Abstract

AbstractThis essay examines Nietzsche’s accounts of love and the gender troubles of friendship. In many passages, Nietzsche situates love as an impairment to friendship. In particular, he believes that erotic or sexual love, understood as a drive that seeks to possess and control the other, prevents two people from entering into the shared project of friendship. Nietzsche implies that gender roles, and the cultural expectations associated with these types, make friendship very difficult between women and men. The reason why women in Nietzsche’s account cannot move from love relationships into friendship is because they are primarily esteemed for their fulfillment of gender stereotypes. In order to avoid the perils of assimilation, pointed to by Nietzsche, it is imperative to develop an ethics of friendship that changes the way people approach and love one another.
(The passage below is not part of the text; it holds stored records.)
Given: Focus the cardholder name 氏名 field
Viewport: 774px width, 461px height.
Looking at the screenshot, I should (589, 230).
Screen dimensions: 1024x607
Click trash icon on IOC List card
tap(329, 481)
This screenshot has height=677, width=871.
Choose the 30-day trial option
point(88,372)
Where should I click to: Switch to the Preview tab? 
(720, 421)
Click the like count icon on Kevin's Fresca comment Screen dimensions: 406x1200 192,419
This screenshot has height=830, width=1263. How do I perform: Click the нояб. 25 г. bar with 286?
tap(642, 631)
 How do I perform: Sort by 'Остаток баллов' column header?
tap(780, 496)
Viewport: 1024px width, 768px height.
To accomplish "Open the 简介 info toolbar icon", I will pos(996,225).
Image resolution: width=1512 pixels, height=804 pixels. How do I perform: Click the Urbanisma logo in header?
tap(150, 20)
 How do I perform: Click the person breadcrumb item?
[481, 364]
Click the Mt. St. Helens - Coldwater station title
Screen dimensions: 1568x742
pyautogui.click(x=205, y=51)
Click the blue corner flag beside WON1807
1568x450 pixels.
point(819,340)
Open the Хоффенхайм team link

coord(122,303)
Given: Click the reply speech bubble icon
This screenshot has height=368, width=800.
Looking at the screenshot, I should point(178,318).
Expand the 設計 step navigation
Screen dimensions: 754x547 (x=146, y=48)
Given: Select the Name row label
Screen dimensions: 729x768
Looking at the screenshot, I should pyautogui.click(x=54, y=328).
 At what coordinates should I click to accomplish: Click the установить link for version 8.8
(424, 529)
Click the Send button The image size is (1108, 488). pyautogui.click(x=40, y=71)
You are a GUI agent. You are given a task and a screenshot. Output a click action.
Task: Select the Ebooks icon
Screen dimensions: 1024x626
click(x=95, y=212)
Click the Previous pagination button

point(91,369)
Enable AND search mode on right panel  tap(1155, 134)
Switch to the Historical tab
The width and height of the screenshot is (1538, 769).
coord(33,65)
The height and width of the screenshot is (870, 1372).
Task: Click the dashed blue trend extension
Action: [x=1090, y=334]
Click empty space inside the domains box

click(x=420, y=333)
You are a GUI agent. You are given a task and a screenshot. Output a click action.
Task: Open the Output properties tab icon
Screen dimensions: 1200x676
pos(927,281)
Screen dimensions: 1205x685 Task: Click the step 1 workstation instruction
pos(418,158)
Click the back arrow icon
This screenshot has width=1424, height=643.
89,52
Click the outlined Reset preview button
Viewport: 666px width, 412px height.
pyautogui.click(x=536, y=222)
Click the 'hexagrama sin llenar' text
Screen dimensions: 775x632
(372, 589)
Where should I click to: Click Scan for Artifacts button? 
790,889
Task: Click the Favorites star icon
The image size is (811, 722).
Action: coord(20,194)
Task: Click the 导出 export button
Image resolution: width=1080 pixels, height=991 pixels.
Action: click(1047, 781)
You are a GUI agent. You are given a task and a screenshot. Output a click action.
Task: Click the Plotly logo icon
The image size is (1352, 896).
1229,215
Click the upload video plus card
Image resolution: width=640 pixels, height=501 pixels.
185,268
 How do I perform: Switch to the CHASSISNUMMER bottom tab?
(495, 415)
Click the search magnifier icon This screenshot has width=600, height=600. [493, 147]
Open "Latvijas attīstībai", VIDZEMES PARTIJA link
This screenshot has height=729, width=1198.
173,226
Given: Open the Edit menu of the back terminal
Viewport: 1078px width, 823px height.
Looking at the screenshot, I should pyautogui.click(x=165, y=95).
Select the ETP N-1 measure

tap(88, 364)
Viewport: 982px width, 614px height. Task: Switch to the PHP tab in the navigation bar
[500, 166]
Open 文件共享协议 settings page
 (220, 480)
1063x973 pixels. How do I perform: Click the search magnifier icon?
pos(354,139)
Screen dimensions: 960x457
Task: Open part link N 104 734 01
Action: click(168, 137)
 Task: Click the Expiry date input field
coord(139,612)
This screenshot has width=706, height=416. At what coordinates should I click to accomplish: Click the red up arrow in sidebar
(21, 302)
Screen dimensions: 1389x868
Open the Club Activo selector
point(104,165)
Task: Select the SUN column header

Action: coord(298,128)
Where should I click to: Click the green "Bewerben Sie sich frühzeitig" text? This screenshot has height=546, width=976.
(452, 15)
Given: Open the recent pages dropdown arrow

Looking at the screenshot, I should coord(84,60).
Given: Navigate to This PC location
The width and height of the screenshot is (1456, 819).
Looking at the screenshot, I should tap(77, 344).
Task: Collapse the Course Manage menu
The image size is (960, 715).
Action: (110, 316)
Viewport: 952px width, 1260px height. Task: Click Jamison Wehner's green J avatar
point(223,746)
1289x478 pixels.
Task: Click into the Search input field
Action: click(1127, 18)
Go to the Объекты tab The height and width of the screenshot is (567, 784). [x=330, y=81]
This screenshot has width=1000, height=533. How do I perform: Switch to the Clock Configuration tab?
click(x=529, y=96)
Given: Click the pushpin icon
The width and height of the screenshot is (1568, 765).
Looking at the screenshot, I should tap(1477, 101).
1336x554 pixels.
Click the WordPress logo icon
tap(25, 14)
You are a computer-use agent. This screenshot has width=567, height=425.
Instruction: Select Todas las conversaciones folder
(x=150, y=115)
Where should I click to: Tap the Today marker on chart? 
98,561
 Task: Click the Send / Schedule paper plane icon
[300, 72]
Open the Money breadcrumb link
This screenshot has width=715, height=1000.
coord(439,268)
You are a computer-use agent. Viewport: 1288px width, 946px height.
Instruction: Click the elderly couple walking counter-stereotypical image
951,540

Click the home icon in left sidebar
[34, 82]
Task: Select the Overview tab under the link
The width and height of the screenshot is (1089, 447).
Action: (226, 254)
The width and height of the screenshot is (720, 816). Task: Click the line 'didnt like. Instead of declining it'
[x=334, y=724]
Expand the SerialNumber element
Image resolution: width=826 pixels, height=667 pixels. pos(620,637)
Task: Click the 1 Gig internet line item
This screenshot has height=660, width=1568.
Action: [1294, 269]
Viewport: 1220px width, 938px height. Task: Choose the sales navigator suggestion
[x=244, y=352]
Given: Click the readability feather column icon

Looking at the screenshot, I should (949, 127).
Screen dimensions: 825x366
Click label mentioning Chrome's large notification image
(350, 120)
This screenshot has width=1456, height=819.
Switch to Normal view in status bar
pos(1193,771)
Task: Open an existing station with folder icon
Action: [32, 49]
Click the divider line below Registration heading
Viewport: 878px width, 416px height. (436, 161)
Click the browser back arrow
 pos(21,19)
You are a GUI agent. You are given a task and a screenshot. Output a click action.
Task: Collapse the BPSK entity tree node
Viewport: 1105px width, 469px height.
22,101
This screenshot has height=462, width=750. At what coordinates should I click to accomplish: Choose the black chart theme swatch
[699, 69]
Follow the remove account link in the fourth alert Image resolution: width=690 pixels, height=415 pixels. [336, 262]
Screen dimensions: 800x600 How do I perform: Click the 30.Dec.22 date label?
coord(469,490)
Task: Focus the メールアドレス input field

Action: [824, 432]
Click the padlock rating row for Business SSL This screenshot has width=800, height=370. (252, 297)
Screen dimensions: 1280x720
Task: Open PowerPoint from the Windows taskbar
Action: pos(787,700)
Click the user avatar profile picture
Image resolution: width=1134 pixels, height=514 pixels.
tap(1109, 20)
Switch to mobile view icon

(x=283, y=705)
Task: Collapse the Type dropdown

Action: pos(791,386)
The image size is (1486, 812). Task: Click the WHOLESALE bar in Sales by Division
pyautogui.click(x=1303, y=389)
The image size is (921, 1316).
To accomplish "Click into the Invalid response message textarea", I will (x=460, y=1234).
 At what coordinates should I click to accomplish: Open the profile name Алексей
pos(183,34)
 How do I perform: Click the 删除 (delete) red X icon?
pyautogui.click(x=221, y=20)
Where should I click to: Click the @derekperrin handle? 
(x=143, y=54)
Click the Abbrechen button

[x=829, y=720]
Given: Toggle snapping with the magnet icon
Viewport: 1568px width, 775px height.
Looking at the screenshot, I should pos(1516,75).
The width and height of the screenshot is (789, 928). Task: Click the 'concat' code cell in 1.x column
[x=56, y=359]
Luce Irigaray present such an alternative with her account of wonder. She argues that recognition requires a negative movement in which one acknowledges one’s limits in understanding the other. Irigaray designates a transformative and activist potential to love, as a benefit to friendship in its erotic and practical qualities. She claims that when love is expressed alongside the passion of wonder there is a stronger potential for recognition between two people. With the assistance of Irigaray, this essay questions Nietzsche’s assessment that love is an impasse to friendship by asking if love need be as assimilating as Nietzsche proposes.